* _Material shown_:
▬▬▬▬▬▬▬▬▬▬
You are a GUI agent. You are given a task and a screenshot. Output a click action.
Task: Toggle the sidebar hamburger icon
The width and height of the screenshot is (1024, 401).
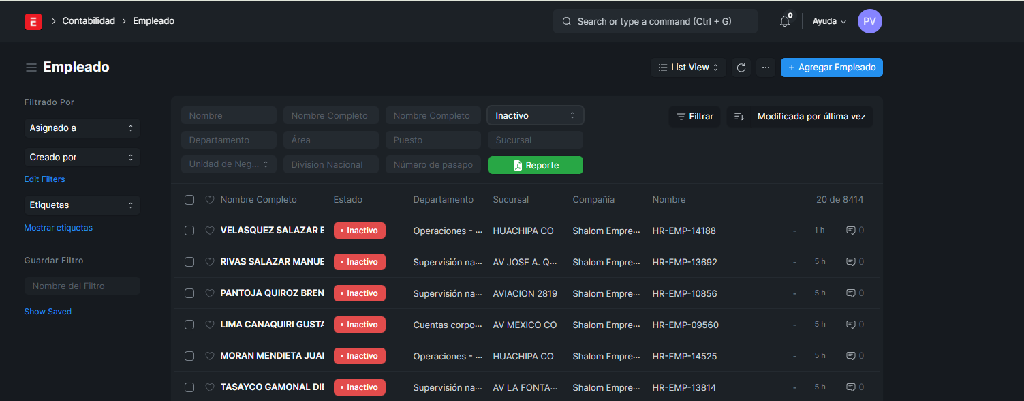click(x=31, y=68)
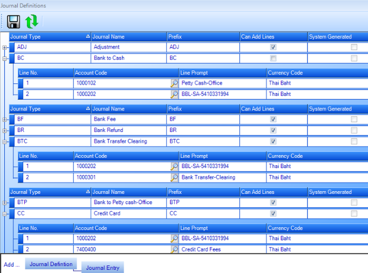368x273 pixels.
Task: Select the Journal Defintion tab
Action: click(50, 264)
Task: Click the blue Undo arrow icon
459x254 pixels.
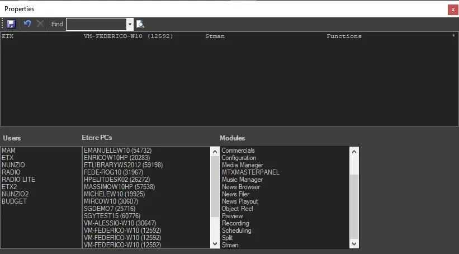Action: tap(27, 24)
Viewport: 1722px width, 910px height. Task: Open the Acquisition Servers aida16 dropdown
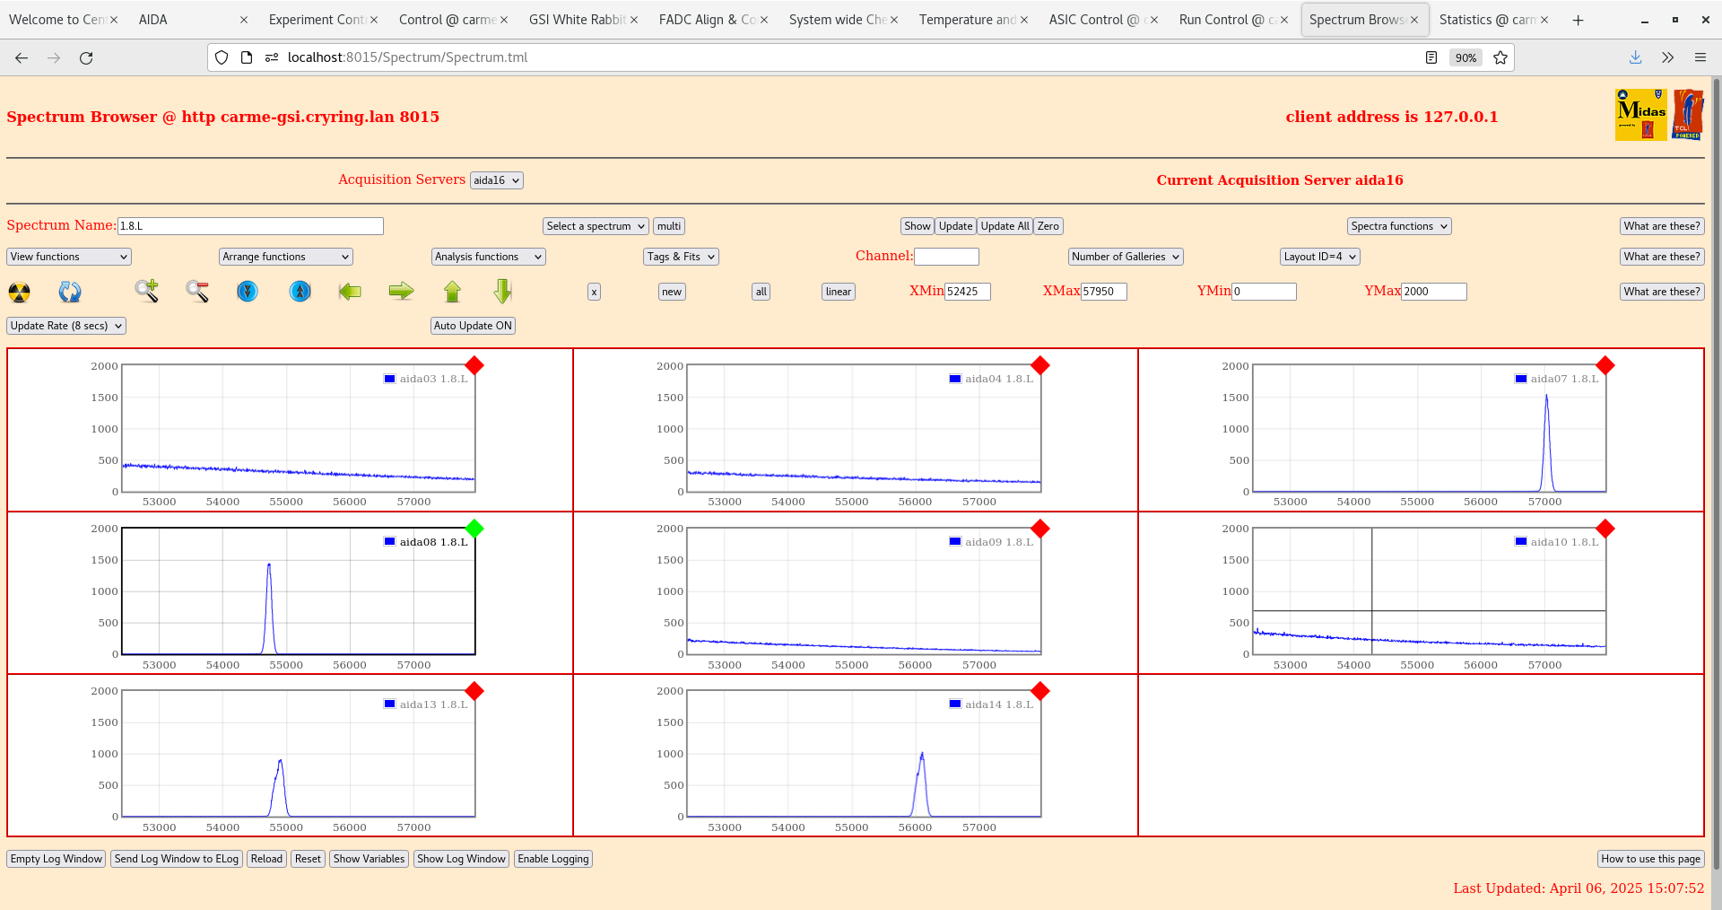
▬▬▬▬▬▬▬▬▬▬
* _Directions for this task_:
In these entries, some lines may contain the string "icon". Give the number of such lines and nothing more.

* _Exercise solution_:
2